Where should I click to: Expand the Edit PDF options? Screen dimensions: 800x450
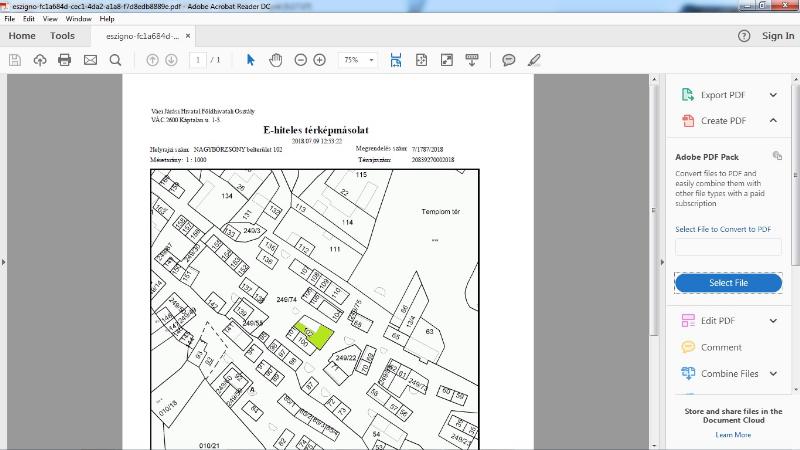(x=772, y=321)
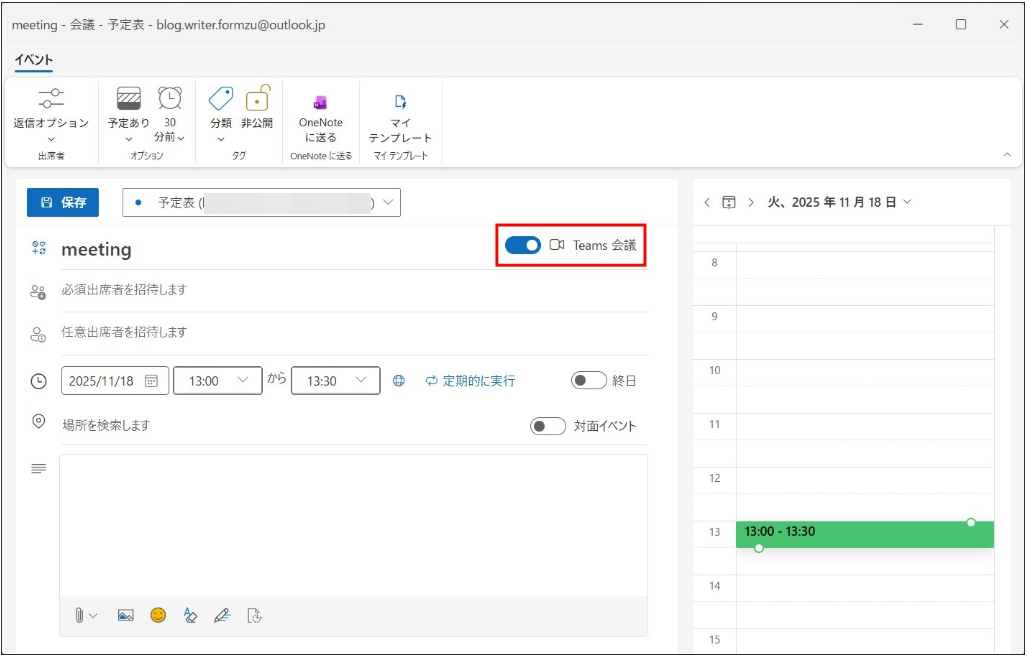This screenshot has width=1027, height=658.
Task: Click the 非公開 lock icon
Action: point(257,99)
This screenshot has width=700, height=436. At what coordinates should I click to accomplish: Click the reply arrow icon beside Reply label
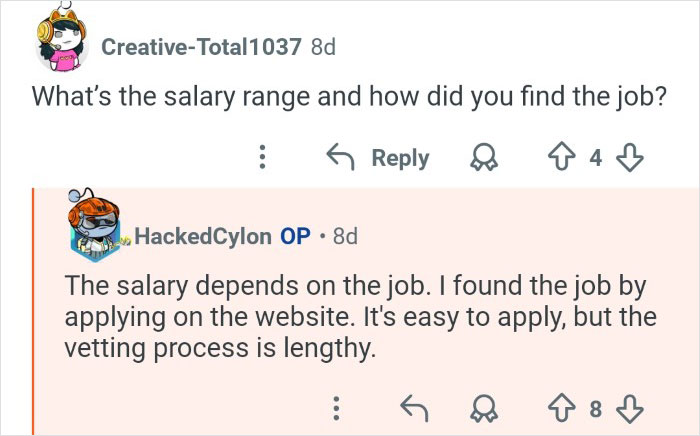tap(343, 157)
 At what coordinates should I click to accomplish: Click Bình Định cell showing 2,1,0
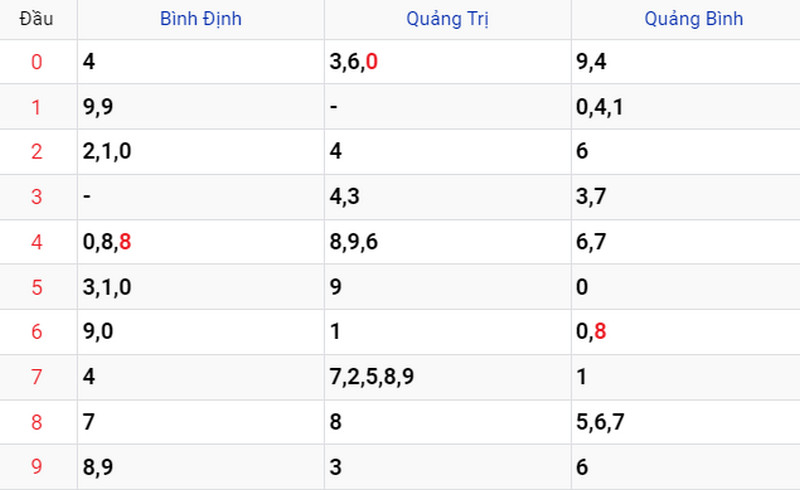(108, 152)
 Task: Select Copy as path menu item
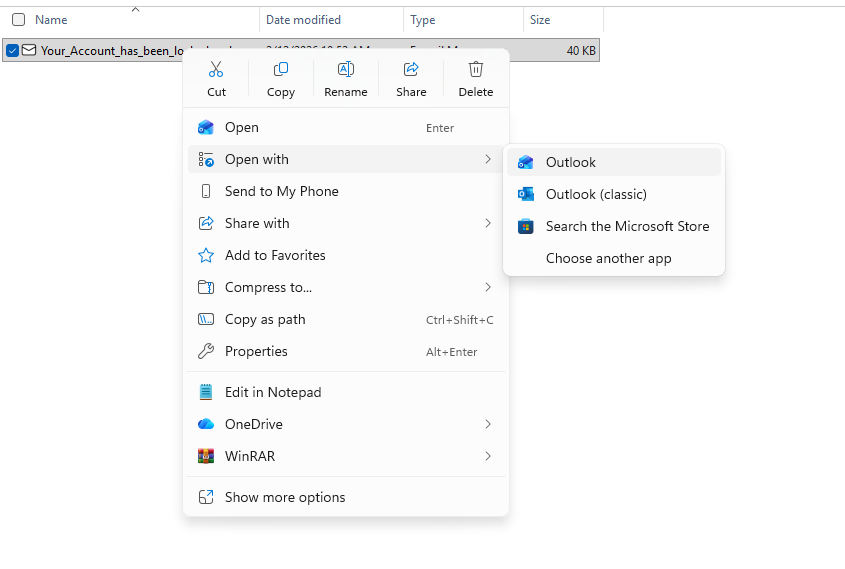point(265,319)
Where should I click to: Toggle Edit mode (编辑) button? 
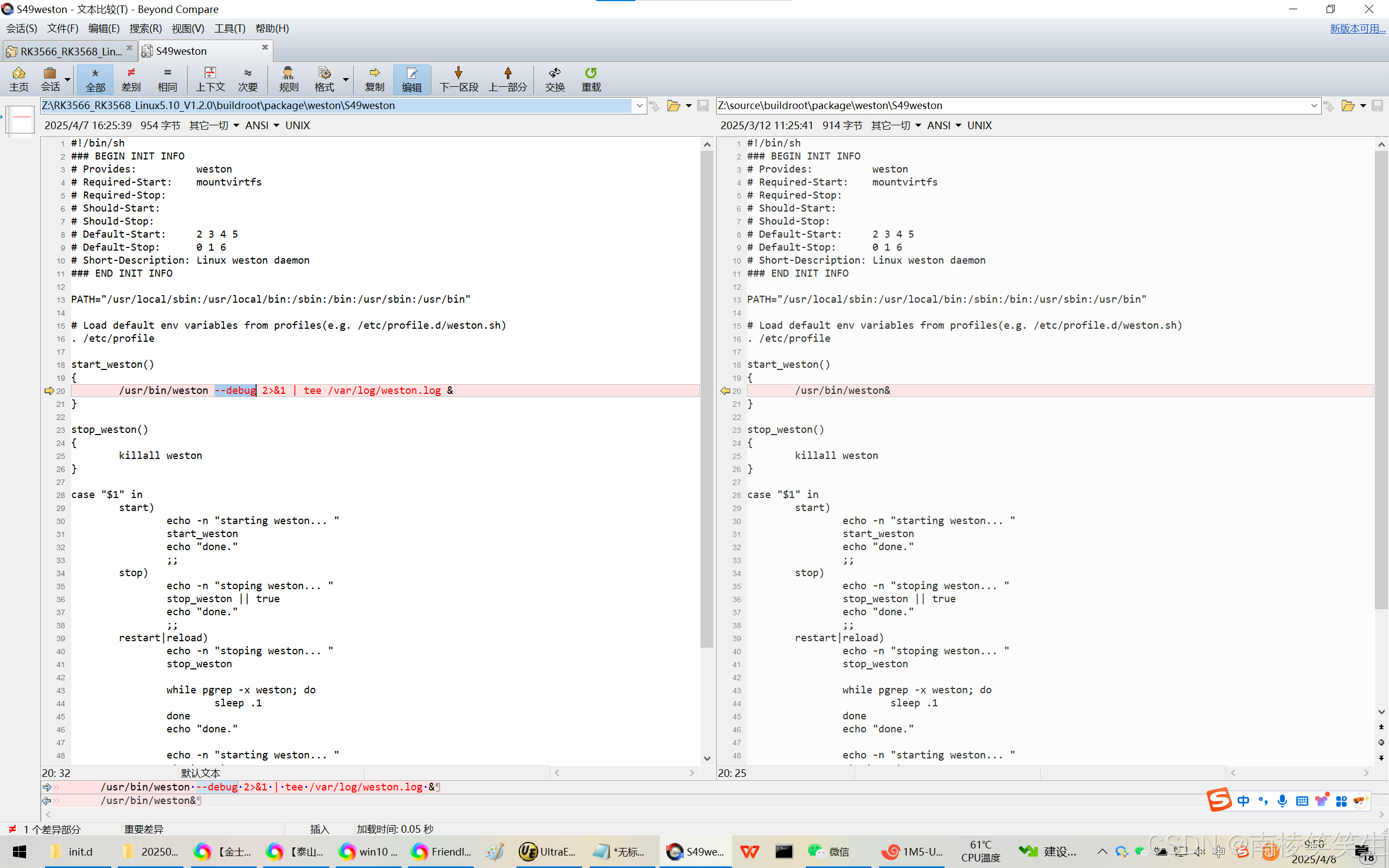click(411, 79)
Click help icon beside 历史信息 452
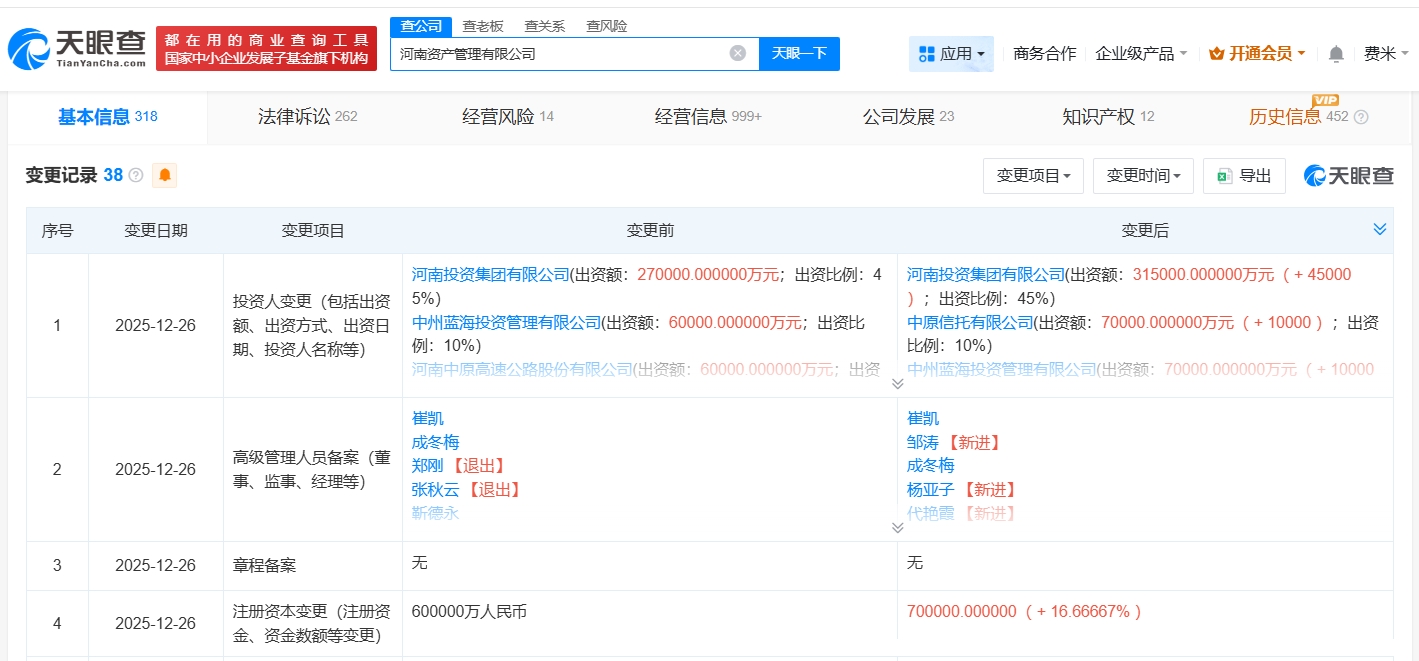1419x661 pixels. 1361,117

-*-

## [YOUR GOAL]
Reproduce every one of the items above word for word, leaving out the pictures.

## [RESULT FOR THIS TASK]
Where should I click to: Expand the Edit PDF options? Screen dimensions: 800x450
(x=772, y=321)
This screenshot has width=1027, height=658.
Task: Click the 非公開 lock icon
Action: point(257,99)
This screenshot has width=700, height=436. At what coordinates should I click to accomplish: Click the reply arrow icon beside Reply label
tap(343, 157)
 At what coordinates should I click to accomplish: Click Bình Định cell showing 2,1,0
(108, 152)
 Task: Select Copy as path menu item
point(265,319)
Where should I click to: Toggle Edit mode (编辑) button? 
click(411, 79)
Click help icon beside 历史信息 452
1419x661 pixels. 1361,117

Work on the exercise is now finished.